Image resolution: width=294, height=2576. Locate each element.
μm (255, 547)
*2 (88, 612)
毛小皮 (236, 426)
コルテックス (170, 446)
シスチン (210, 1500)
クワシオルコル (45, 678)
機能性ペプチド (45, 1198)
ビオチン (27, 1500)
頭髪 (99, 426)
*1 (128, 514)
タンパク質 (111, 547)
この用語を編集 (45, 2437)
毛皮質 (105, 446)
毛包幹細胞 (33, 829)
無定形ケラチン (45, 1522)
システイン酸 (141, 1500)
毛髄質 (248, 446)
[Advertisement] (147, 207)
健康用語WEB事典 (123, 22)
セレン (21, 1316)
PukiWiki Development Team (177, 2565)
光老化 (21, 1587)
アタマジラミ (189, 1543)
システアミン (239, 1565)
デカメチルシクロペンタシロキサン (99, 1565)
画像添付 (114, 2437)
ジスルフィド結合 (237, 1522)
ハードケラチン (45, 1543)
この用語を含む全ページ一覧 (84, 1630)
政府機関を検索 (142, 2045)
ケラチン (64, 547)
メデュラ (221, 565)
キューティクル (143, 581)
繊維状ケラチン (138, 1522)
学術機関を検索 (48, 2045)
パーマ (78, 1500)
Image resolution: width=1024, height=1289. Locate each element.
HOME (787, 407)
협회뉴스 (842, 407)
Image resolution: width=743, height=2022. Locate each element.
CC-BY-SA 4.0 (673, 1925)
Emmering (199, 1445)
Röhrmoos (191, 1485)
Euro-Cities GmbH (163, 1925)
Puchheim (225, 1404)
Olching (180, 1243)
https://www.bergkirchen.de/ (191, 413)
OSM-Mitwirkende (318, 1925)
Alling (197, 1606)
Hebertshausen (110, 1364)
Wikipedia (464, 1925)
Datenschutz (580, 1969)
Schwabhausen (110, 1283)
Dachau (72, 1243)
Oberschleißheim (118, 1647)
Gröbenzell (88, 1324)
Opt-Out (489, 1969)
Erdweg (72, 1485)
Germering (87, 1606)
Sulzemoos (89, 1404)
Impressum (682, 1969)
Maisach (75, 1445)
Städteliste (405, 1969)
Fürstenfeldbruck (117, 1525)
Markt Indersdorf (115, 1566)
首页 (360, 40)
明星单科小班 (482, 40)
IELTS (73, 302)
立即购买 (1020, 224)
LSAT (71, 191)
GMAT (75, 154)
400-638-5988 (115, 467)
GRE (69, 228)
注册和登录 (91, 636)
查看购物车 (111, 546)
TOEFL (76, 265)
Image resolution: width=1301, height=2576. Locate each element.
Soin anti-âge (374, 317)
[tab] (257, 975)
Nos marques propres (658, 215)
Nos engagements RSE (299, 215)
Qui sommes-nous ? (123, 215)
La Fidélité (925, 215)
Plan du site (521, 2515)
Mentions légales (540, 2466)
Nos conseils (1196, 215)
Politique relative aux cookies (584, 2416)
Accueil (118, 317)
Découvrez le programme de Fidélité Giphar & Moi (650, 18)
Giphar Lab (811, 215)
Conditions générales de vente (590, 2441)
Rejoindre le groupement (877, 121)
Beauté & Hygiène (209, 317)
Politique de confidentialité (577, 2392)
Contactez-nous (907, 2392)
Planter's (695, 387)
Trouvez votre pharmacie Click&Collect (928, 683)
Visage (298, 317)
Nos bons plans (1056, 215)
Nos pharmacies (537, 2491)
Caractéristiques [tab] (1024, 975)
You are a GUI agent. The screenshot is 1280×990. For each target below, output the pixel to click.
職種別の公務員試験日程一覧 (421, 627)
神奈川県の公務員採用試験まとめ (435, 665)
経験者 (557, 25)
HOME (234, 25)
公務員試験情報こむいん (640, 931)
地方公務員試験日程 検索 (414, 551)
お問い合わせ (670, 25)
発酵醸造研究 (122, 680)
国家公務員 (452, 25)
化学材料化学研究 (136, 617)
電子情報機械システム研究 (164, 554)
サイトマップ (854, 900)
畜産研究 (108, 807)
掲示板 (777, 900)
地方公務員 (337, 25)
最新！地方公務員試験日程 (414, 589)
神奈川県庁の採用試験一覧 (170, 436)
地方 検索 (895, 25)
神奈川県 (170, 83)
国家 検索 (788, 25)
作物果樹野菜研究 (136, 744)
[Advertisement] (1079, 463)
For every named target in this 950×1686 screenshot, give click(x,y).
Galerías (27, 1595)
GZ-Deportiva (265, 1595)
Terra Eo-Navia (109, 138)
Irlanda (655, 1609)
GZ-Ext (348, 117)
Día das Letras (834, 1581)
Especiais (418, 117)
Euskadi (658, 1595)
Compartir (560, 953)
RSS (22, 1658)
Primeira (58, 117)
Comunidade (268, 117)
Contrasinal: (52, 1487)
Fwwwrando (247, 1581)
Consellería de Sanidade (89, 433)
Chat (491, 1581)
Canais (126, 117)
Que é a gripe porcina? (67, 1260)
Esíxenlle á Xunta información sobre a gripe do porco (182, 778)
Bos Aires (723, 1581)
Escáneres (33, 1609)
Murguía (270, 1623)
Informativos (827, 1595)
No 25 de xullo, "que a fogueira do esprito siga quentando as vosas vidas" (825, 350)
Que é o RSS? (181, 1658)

_ _ _

■ **Task prompt**:
Reproduce the entire listing above line for line, without changing a single character.

■ **Reply to the exercise**:
Image resolution: width=294, height=2576. Locate each element.
μm (255, 547)
*2 (88, 612)
毛小皮 (236, 426)
コルテックス (170, 446)
シスチン (210, 1500)
クワシオルコル (45, 678)
機能性ペプチド (45, 1198)
ビオチン (27, 1500)
頭髪 (99, 426)
*1 (128, 514)
タンパク質 (111, 547)
この用語を編集 (45, 2437)
毛皮質 (105, 446)
毛包幹細胞 (33, 829)
無定形ケラチン (45, 1522)
システイン酸 (141, 1500)
毛髄質 (248, 446)
[Advertisement] (147, 207)
健康用語WEB事典 (123, 22)
セレン (21, 1316)
PukiWiki Development Team (177, 2565)
光老化 (21, 1587)
アタマジラミ (189, 1543)
システアミン (239, 1565)
デカメチルシクロペンタシロキサン (99, 1565)
画像添付 (114, 2437)
ジスルフィド結合 (237, 1522)
ハードケラチン (45, 1543)
この用語を含む全ページ一覧 (84, 1630)
政府機関を検索 (142, 2045)
ケラチン (64, 547)
メデュラ (221, 565)
キューティクル (143, 581)
繊維状ケラチン (138, 1522)
学術機関を検索 (48, 2045)
パーマ (78, 1500)
Image resolution: width=1024, height=1289. Locate each element.
HOME (787, 407)
협회뉴스 (842, 407)
Image resolution: width=743, height=2022. Locate each element.
CC-BY-SA 4.0 (673, 1925)
Emmering (199, 1445)
Röhrmoos (191, 1485)
Euro-Cities GmbH (163, 1925)
Puchheim (225, 1404)
Olching (180, 1243)
https://www.bergkirchen.de/ (191, 413)
OSM-Mitwirkende (318, 1925)
Alling (197, 1606)
Hebertshausen (110, 1364)
Wikipedia (464, 1925)
Datenschutz (580, 1969)
Schwabhausen (110, 1283)
Dachau (72, 1243)
Oberschleißheim (118, 1647)
Gröbenzell (88, 1324)
Opt-Out (489, 1969)
Erdweg (72, 1485)
Germering (87, 1606)
Sulzemoos (89, 1404)
Impressum (682, 1969)
Maisach (75, 1445)
Städteliste (405, 1969)
Fürstenfeldbruck (117, 1525)
Markt Indersdorf (115, 1566)
首页 (360, 40)
明星单科小班 (482, 40)
IELTS (73, 302)
立即购买 (1020, 224)
LSAT (71, 191)
GMAT (75, 154)
400-638-5988 (115, 467)
GRE (69, 228)
注册和登录 (91, 636)
查看购物车 (111, 546)
TOEFL (76, 265)
Image resolution: width=1301, height=2576. Locate each element.
Soin anti-âge (374, 317)
[tab] (257, 975)
Nos marques propres (658, 215)
Nos engagements RSE (299, 215)
Qui sommes-nous ? (123, 215)
La Fidélité (925, 215)
Plan du site (521, 2515)
Mentions légales (540, 2466)
Nos conseils (1196, 215)
Politique relative aux cookies (584, 2416)
Accueil (118, 317)
Découvrez le programme de Fidélité Giphar & Moi (650, 18)
Giphar Lab (811, 215)
Conditions générales de vente (590, 2441)
Rejoindre le groupement (877, 121)
Beauté & Hygiène (209, 317)
Politique de confidentialité (577, 2392)
Contactez-nous (907, 2392)
Planter's (695, 387)
Trouvez votre pharmacie Click&Collect (928, 683)
Visage (298, 317)
Nos bons plans (1056, 215)
Nos pharmacies (537, 2491)
Caractéristiques [tab] (1024, 975)
You are a GUI agent. The screenshot is 1280×990. For each target below, output the pixel to click.
職種別の公務員試験日程一覧 (421, 627)
神奈川県の公務員採用試験まとめ (435, 665)
経験者 (557, 25)
HOME (234, 25)
公務員試験情報こむいん (640, 931)
地方公務員試験日程 検索 (414, 551)
お問い合わせ (670, 25)
発酵醸造研究 (122, 680)
国家公務員 (452, 25)
化学材料化学研究 (136, 617)
電子情報機械システム研究 (164, 554)
サイトマップ (854, 900)
畜産研究 (108, 807)
掲示板 (777, 900)
地方公務員 (337, 25)
最新！地方公務員試験日程 (414, 589)
神奈川県庁の採用試験一覧 (170, 436)
地方 検索 (895, 25)
神奈川県 (170, 83)
国家 検索 (788, 25)
作物果樹野菜研究 (136, 744)
[Advertisement] (1079, 463)
For every named target in this 950×1686 screenshot, give click(x,y).
Galerías (27, 1595)
GZ-Deportiva (265, 1595)
Terra Eo-Navia (109, 138)
Irlanda (655, 1609)
GZ-Ext (348, 117)
Día das Letras (834, 1581)
Especiais (418, 117)
Euskadi (658, 1595)
Compartir (560, 953)
RSS (22, 1658)
Primeira (58, 117)
Comunidade (268, 117)
Contrasinal: (52, 1487)
Fwwwrando (247, 1581)
Consellería de Sanidade (89, 433)
Chat (491, 1581)
Canais (126, 117)
Que é a gripe porcina? (67, 1260)
Esíxenlle á Xunta información sobre a gripe do porco (182, 778)
Bos Aires (723, 1581)
Escáneres (33, 1609)
Murguía (270, 1623)
Informativos (827, 1595)
No 25 de xullo, "que a fogueira do esprito siga quentando as vosas vidas" (825, 350)
Que é o RSS? (181, 1658)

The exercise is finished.